Garden manufacturer Doff Portland bought back from the brink
Published: 9 January 2013
Following its acquisition of garden care manufacturer Doff Portland in December 2012, 151 Products is implementing a restructuring plan to save the family-run firm from insolvency.
Doff fell into financial difficulty when debts piled up to more than £6m and a lack of available funds from previous shareholders.
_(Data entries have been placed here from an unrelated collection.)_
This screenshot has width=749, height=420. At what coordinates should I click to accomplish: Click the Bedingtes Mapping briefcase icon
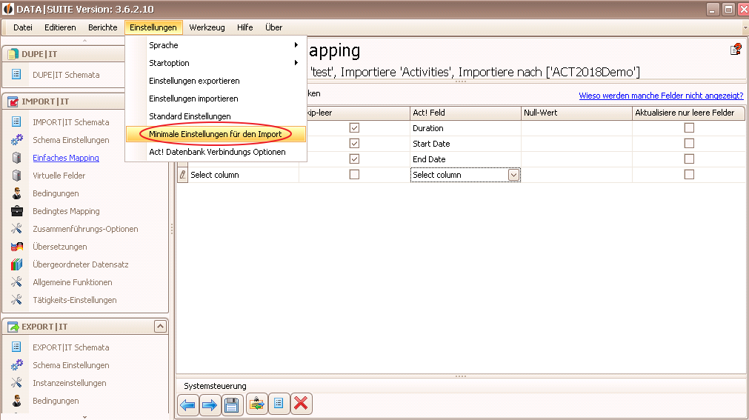point(17,211)
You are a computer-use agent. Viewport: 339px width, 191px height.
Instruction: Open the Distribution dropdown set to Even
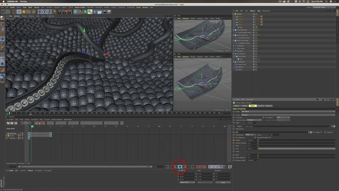249,135
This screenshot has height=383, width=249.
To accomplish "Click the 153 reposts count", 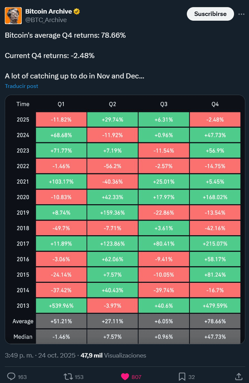I will [79, 377].
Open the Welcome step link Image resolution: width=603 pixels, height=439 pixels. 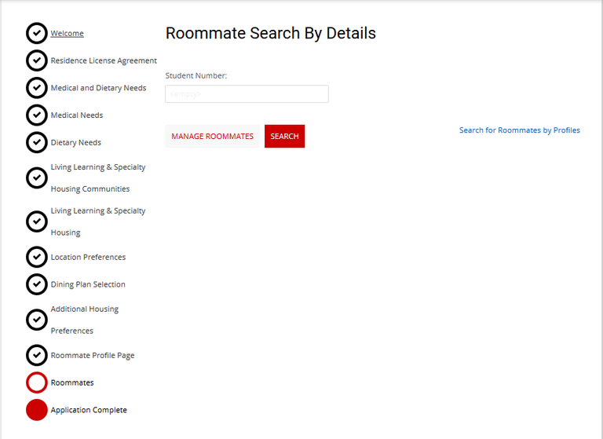[x=67, y=34]
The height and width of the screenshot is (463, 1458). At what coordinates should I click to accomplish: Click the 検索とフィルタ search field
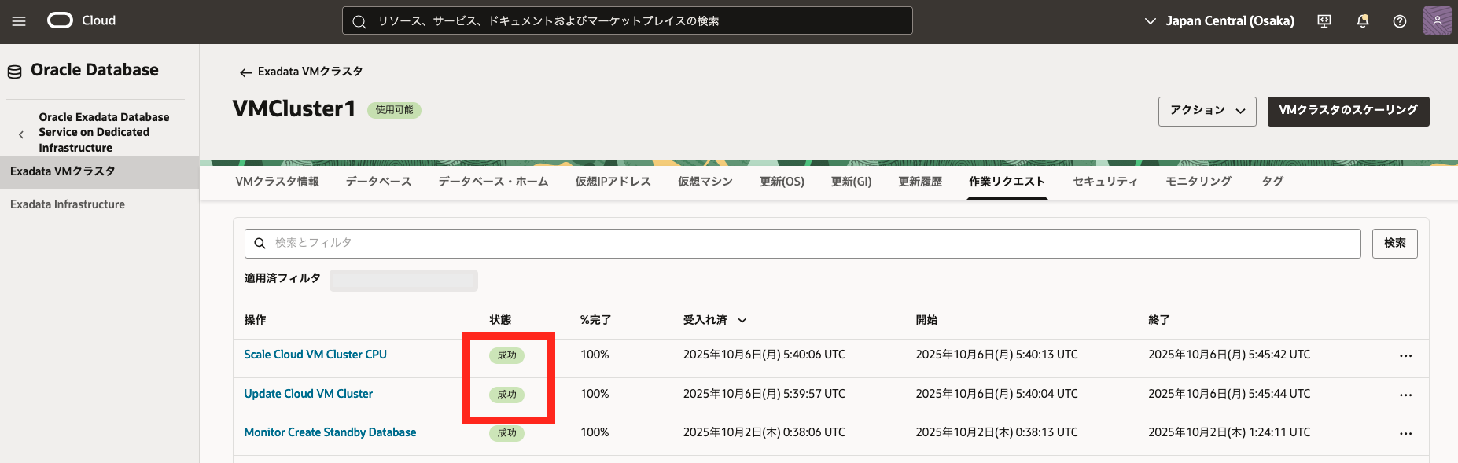(802, 244)
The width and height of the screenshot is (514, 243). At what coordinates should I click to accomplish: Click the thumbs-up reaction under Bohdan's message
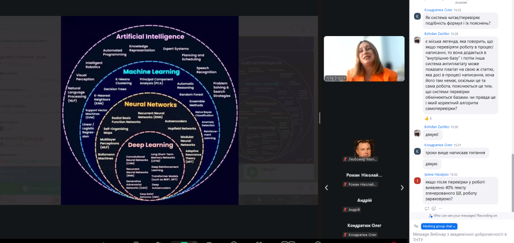click(429, 118)
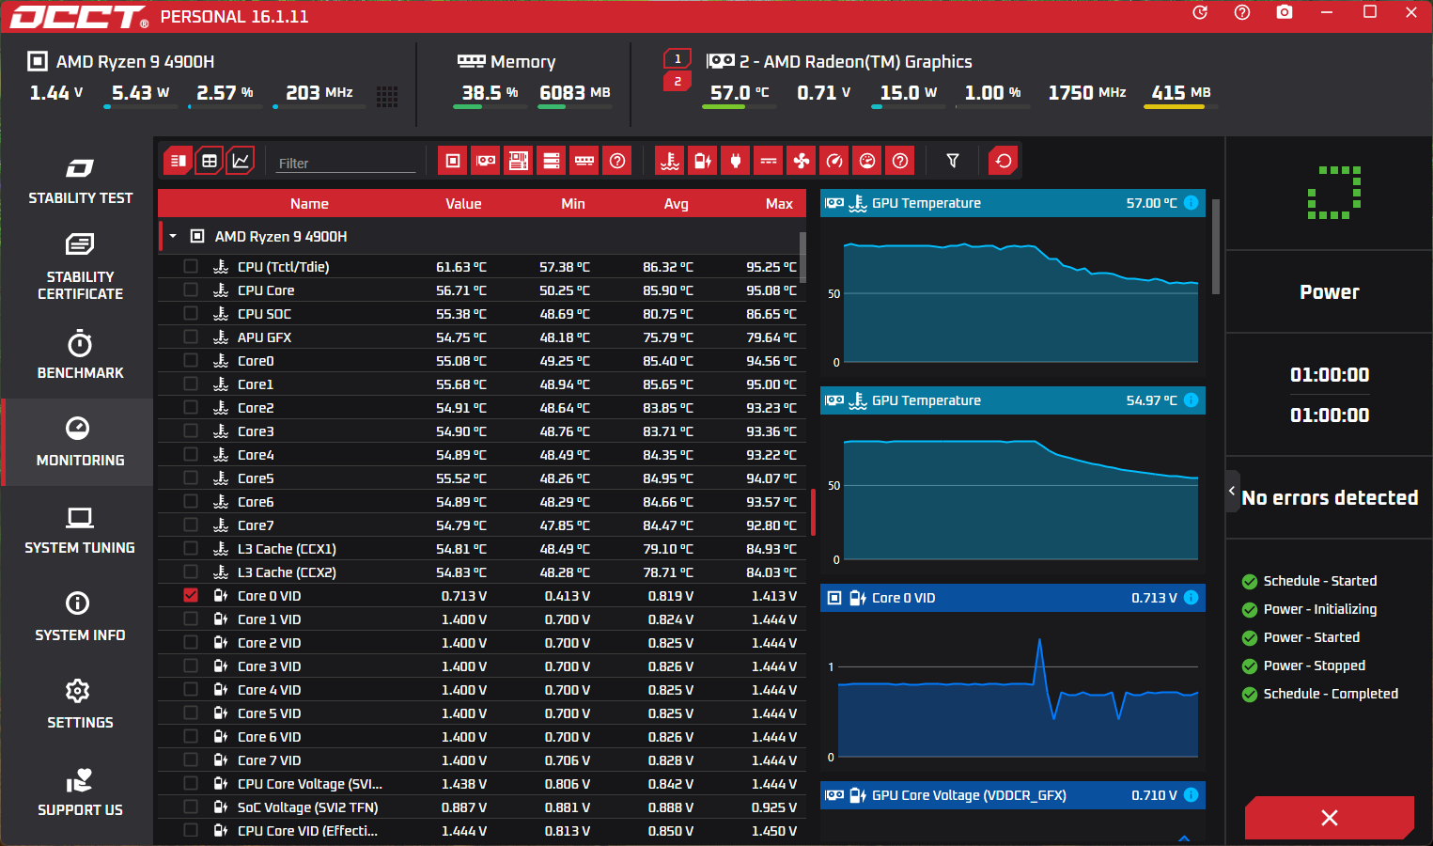Switch to graph-only monitoring view
Image resolution: width=1433 pixels, height=846 pixels.
(x=241, y=161)
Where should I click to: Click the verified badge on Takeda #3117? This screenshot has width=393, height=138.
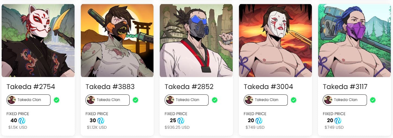pyautogui.click(x=373, y=100)
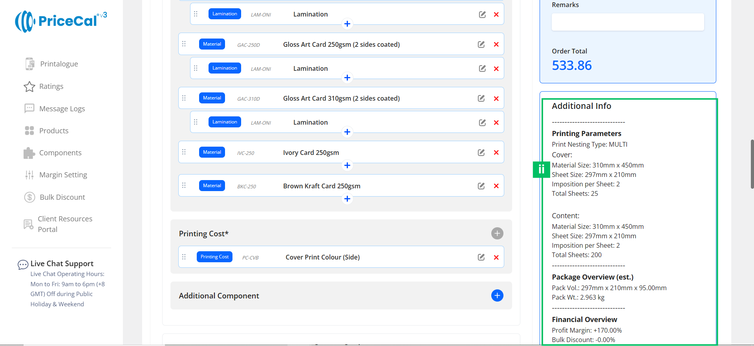Click the PriceCal logo
Screen dimensions: 754x346
61,21
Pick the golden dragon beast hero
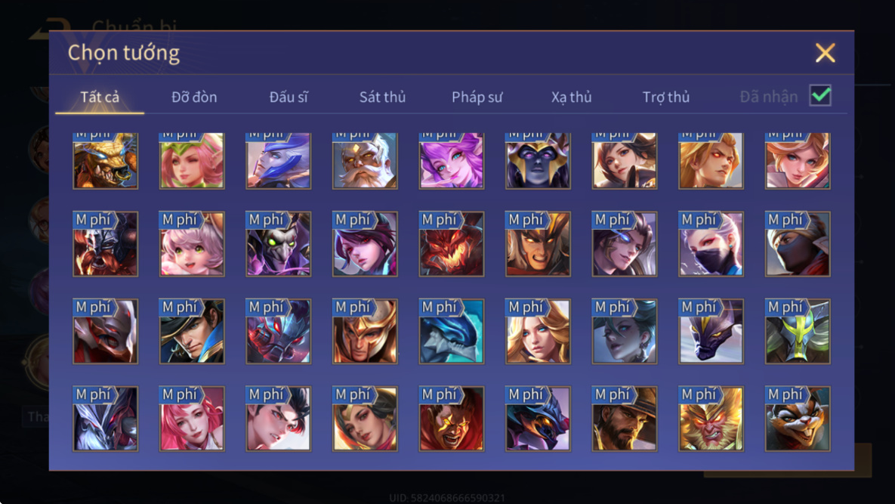The height and width of the screenshot is (504, 895). point(106,160)
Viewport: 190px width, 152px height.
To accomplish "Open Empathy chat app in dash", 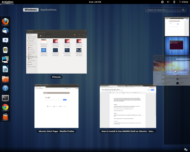I will tap(5, 40).
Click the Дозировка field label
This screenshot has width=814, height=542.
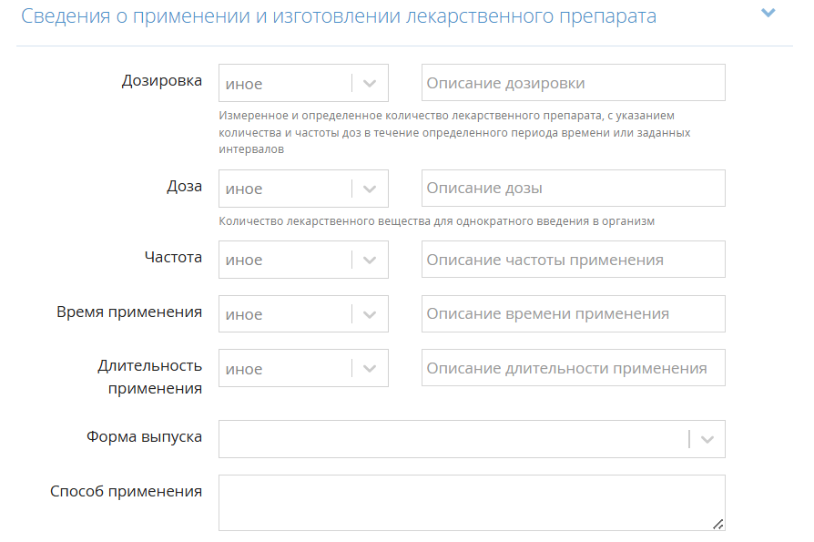(162, 80)
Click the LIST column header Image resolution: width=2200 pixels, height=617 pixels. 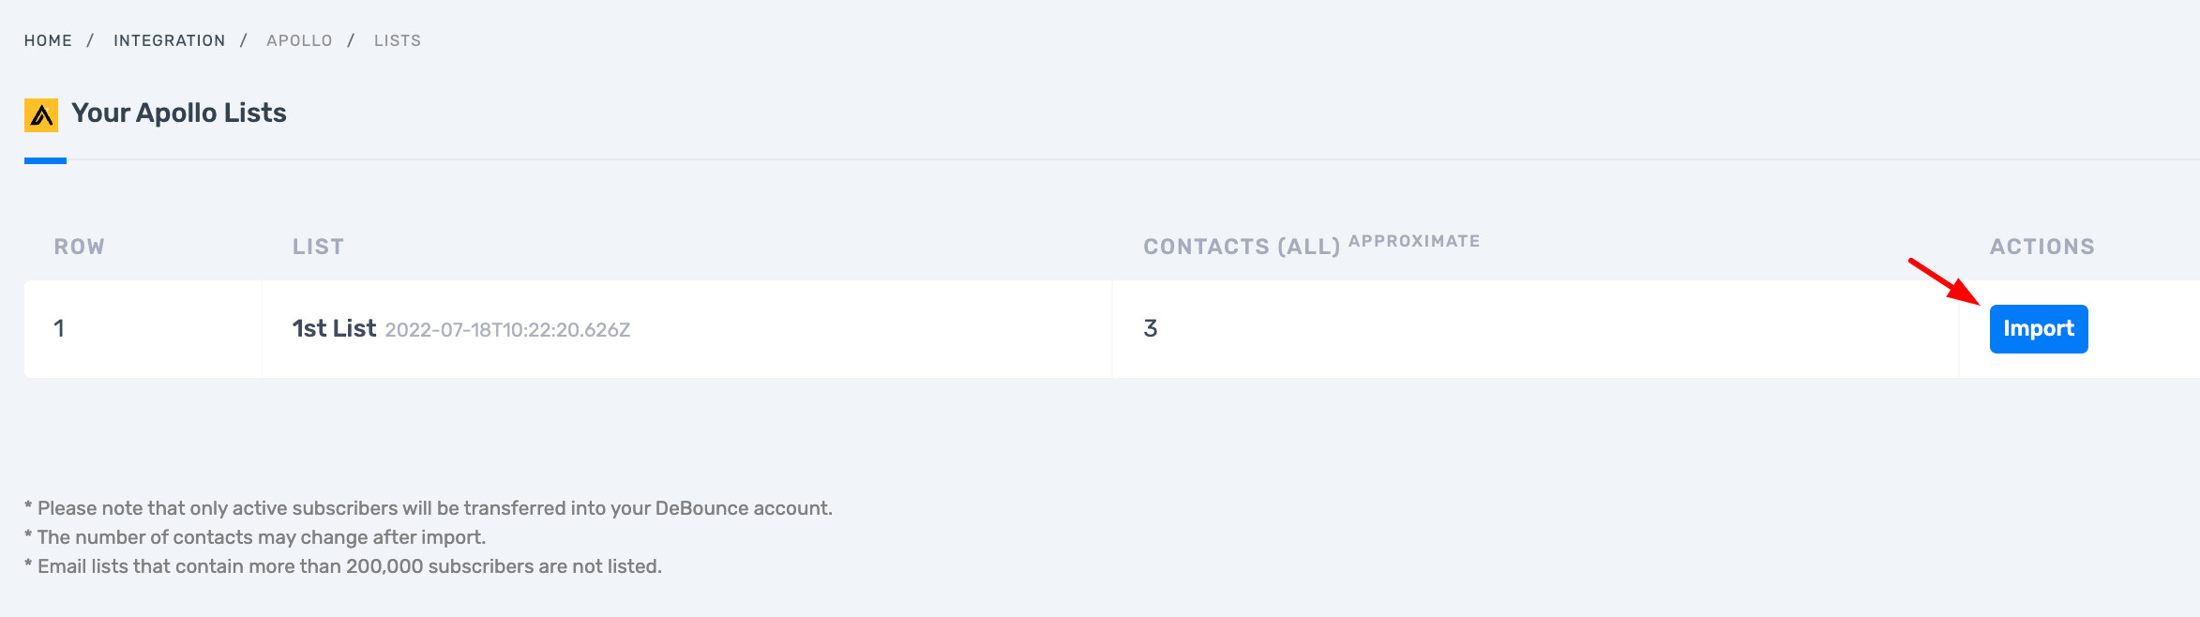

As a result, according to 151, the business had a net asset value of less than £1m at the time of acquisition.
DIY, discount goods and garden supplier 151 Products said it "made it clear to all creditors, including Doff's bank, that its support for the company was conditional on obtaining stakeholder consent for a restructuring of these debts."
Following 151 obtaining bank consent for the restructuring proposal in December, a company voluntary agreement was approved by creditors yesterday. 151 and the new Doff board had "overwhelming creditor support" for the restructuring, with more than 95% of trade creditors supporting the proposals.
It means, according to 151, that Doff avoids insolvency, the unsecured creditors get recovery against existing debts which they would not otherwise have received, and 151 Products can invest in future growth of the business.
Doff was able to trade on through the period in question by using 151's trade finance facilities. 151 Products has also handed over a facility of more than £1m to the Doff group following the debt restructuring agreement.
151 Products managing director, and member of the Doff board Richard Shonn said: "We have reassured Doff's customers that this restructuring process has not affected our ability to supply. 151's off of trade finance and additional investment in the company has maintained supplies to the business and we are operating on a business-as-usual basis."